__RECORDS PROVIDED__.
###
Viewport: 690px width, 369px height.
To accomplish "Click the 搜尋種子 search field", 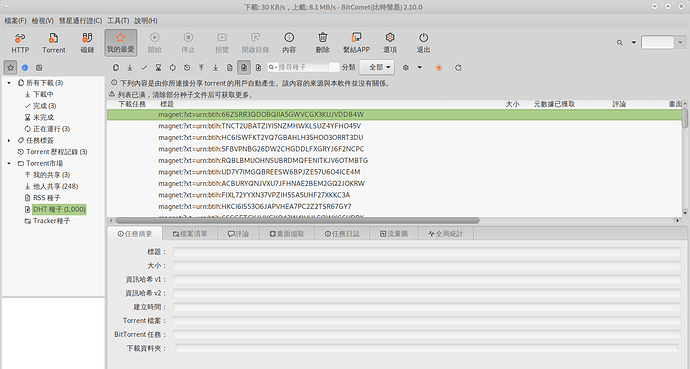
###
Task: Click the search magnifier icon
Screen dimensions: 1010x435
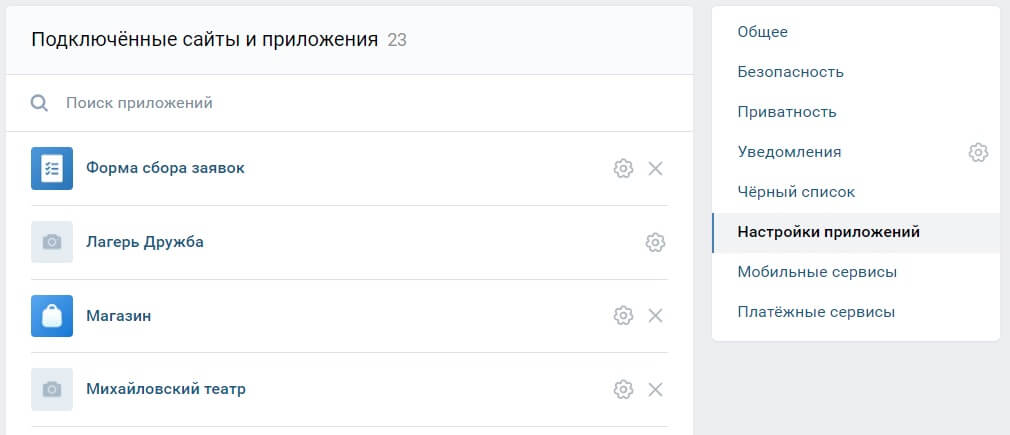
###
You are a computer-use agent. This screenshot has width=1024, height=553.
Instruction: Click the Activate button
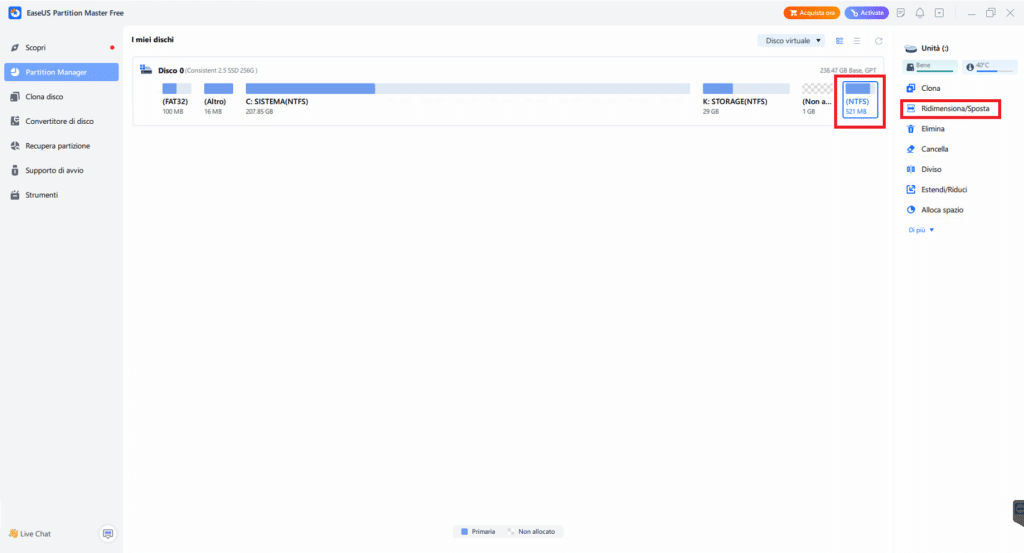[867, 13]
###
Above are the records; copy each line from them that includes the string "width".

Viewport: 690px width, 369px height.
You are a computer-use agent. This screenshot has width=1024, height=553.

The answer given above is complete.